PROBLEM TO SOLVE => All of the records below are to be output exactly; no image belongs in the result.

+--

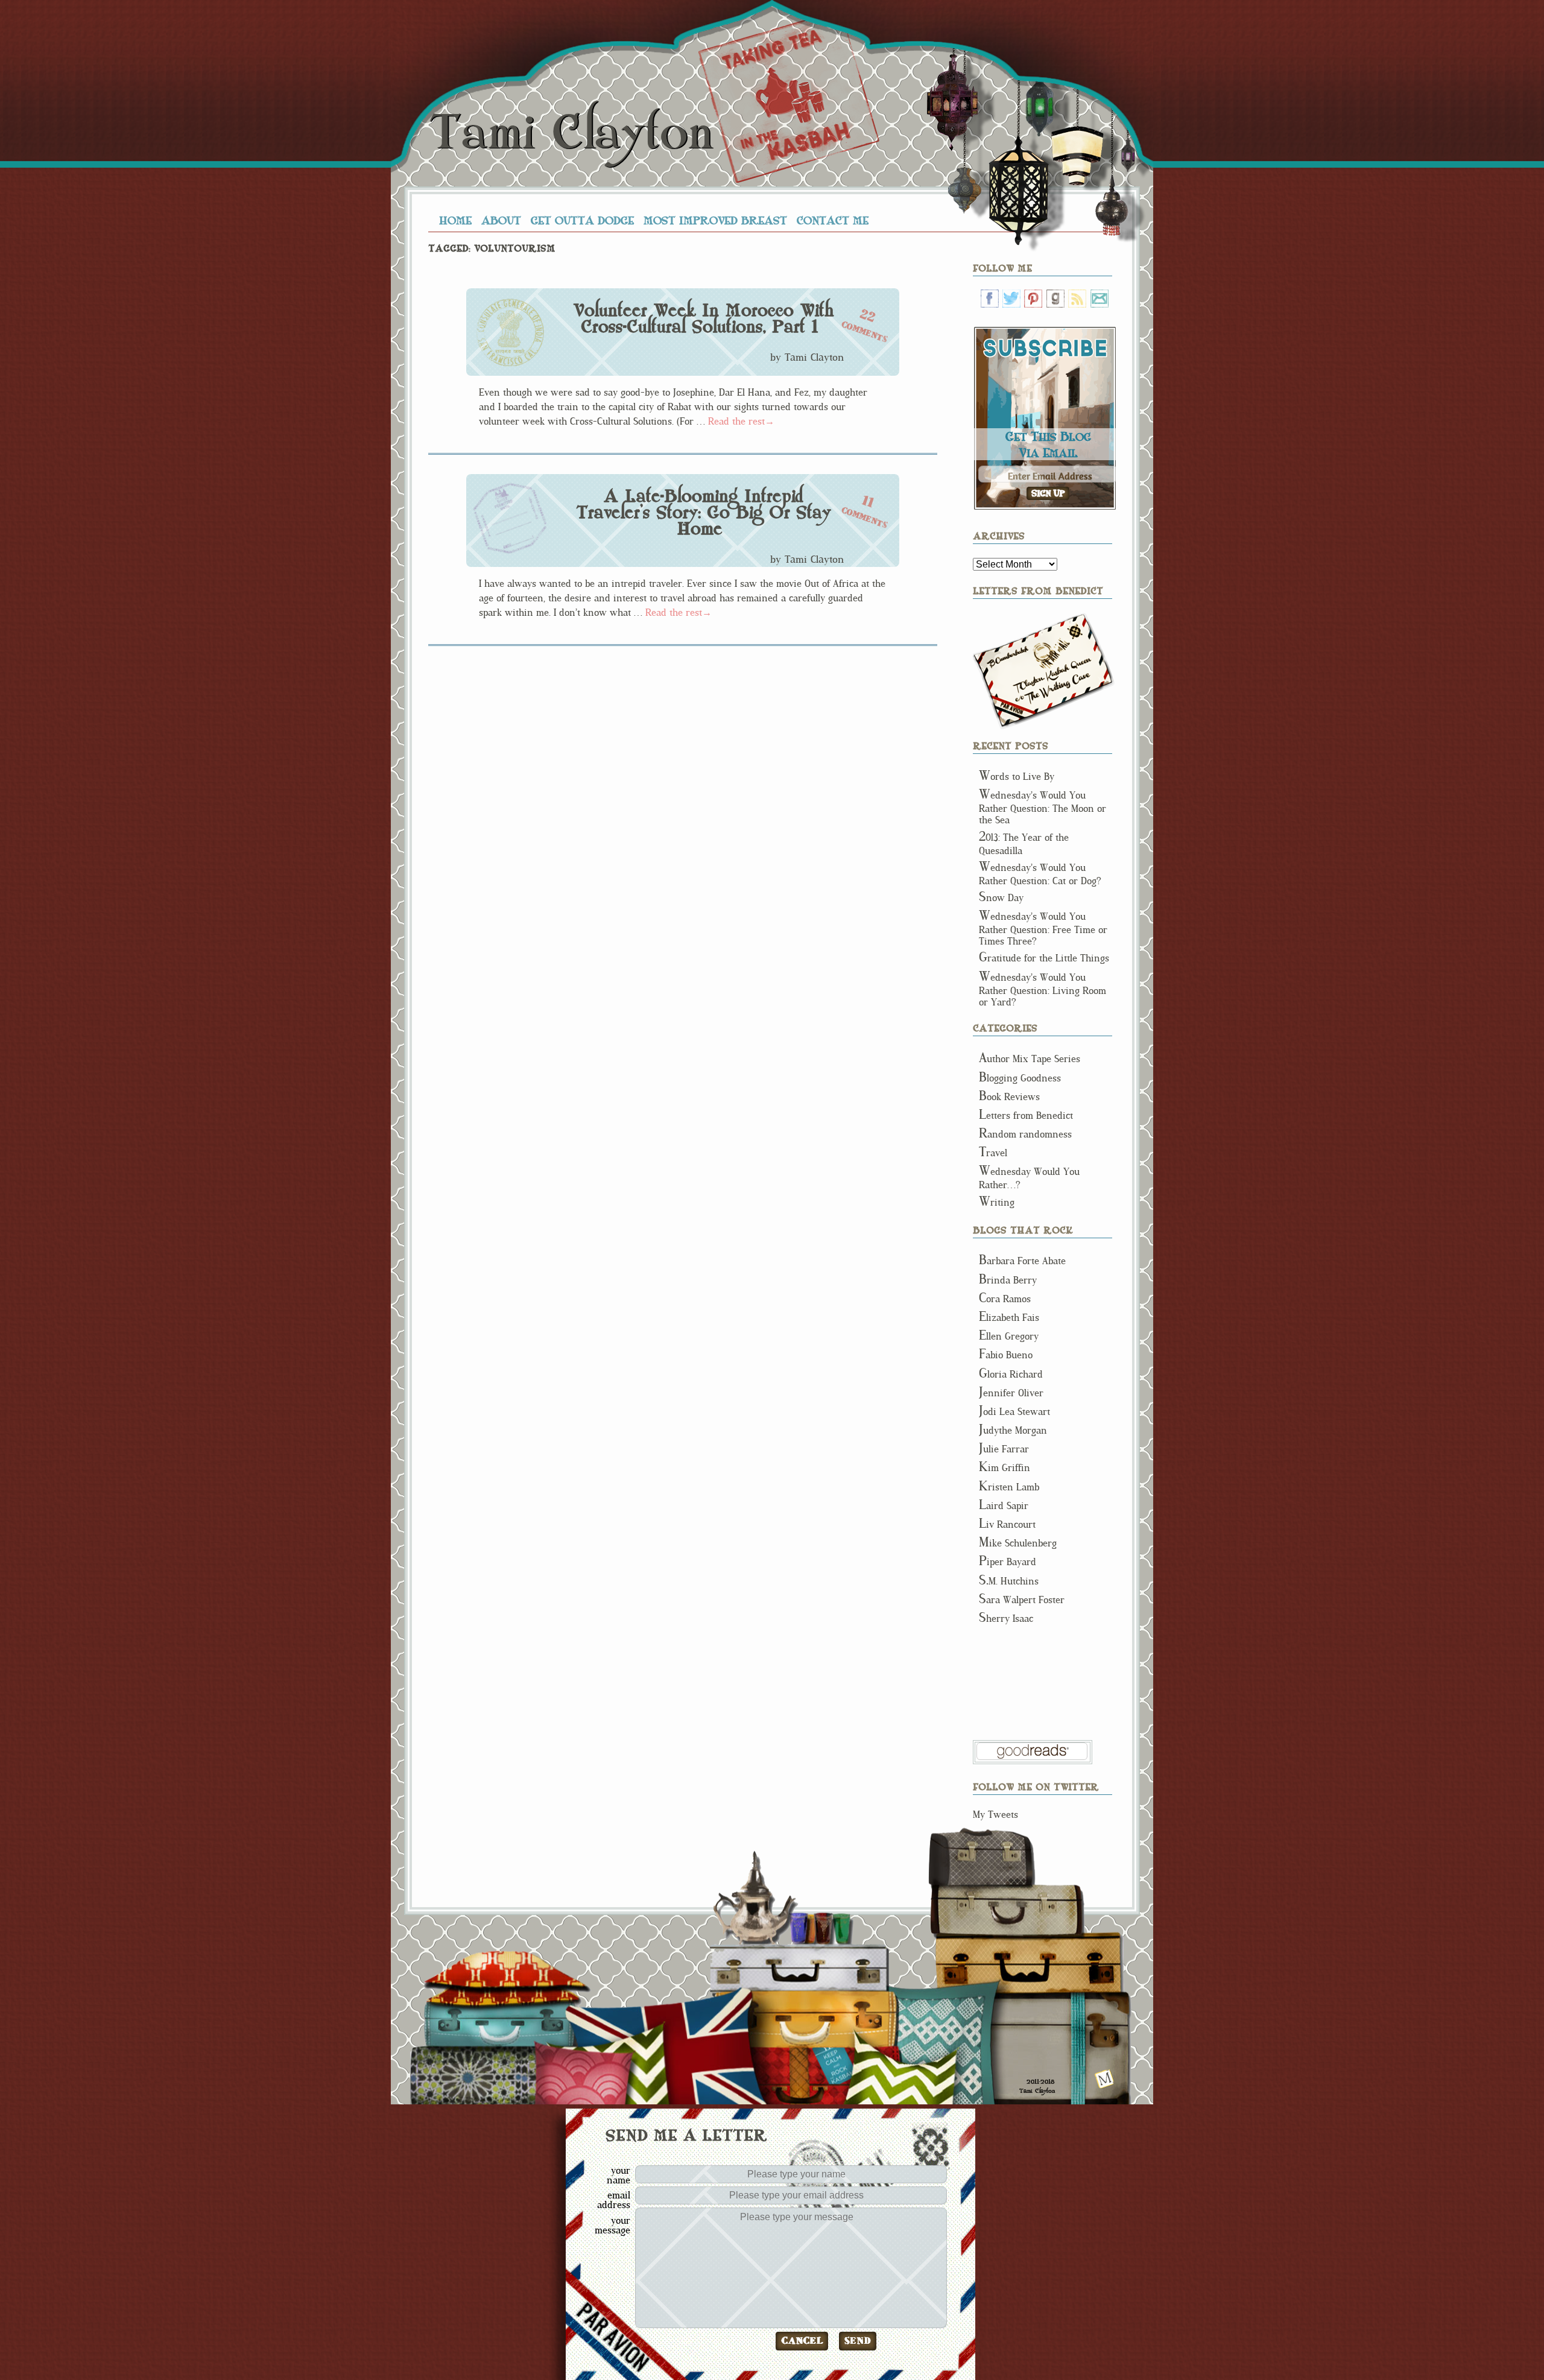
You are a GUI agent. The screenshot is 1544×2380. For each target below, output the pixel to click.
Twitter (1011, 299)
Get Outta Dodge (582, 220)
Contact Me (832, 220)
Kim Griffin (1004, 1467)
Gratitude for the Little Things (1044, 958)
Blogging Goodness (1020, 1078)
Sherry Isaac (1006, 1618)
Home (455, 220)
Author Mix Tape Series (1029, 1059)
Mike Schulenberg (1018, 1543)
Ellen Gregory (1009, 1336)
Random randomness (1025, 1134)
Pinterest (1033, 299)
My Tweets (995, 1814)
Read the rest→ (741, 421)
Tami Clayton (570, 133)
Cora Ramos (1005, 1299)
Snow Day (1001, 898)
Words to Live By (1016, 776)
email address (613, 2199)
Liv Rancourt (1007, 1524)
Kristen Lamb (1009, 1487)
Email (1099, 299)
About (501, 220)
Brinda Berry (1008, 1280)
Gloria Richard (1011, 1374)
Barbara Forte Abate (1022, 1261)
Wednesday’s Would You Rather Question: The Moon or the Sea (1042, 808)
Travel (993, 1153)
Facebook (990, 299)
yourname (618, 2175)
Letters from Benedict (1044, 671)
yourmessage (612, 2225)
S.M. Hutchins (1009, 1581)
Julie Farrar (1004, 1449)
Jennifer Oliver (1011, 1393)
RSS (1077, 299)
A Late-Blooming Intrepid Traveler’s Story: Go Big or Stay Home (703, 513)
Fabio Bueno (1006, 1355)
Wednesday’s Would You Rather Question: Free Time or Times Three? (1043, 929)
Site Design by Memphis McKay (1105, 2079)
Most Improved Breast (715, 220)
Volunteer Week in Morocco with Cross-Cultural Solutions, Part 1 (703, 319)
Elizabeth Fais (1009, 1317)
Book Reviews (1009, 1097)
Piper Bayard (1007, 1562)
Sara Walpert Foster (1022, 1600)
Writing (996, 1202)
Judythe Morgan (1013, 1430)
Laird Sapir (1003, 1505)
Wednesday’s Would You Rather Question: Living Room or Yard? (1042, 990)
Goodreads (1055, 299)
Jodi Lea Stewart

+--

OUTPUT BELOW =>
You are a GUI agent. The screenshot is 1544×2380. For each target below, output the pixel to click.
Twitter (1011, 299)
Get Outta Dodge (582, 220)
Contact Me (832, 220)
Kim Griffin (1004, 1467)
Gratitude for the Little Things (1044, 958)
Blogging Goodness (1020, 1078)
Sherry Isaac (1006, 1618)
Home (455, 220)
Author Mix Tape Series (1029, 1059)
Mike Schulenberg (1018, 1543)
Ellen Gregory (1009, 1336)
Random randomness (1025, 1134)
Pinterest (1033, 299)
My Tweets (995, 1814)
Read the rest→ (741, 421)
Tami Clayton (570, 133)
Cora Ramos (1005, 1299)
Snow Day (1001, 898)
Words to Live By (1016, 776)
email address (613, 2199)
Liv Rancourt (1007, 1524)
Kristen Lamb (1009, 1487)
Email (1099, 299)
About (501, 220)
Brinda Berry (1008, 1280)
Gloria Richard (1011, 1374)
Barbara Forte Abate (1022, 1261)
Wednesday’s Would You Rather Question: The Moon or the Sea (1042, 808)
Travel (993, 1153)
Facebook (990, 299)
yourname (618, 2175)
Letters from Benedict (1044, 671)
yourmessage (612, 2225)
S.M. Hutchins (1009, 1581)
Julie Farrar (1004, 1449)
Jennifer Oliver (1011, 1393)
RSS (1077, 299)
A Late-Blooming Intrepid Traveler’s Story: Go Big or Stay Home (703, 513)
Fabio Bueno (1006, 1355)
Wednesday’s Would You Rather Question: Free Time or Times Three? (1043, 929)
Site Design by Memphis McKay (1105, 2079)
Most Improved Breast (715, 220)
Volunteer Week in Morocco with Cross-Cultural Solutions, Part 1 (703, 319)
Elizabeth Fais (1009, 1317)
Book Reviews (1009, 1097)
Piper Bayard (1007, 1562)
Sara Walpert Foster (1022, 1600)
Writing (996, 1202)
Judythe Morgan (1013, 1430)
Laird Sapir (1003, 1505)
Wednesday’s Would You Rather Question: Living Room or Yard? (1042, 990)
Goodreads (1055, 299)
Jodi Lea Stewart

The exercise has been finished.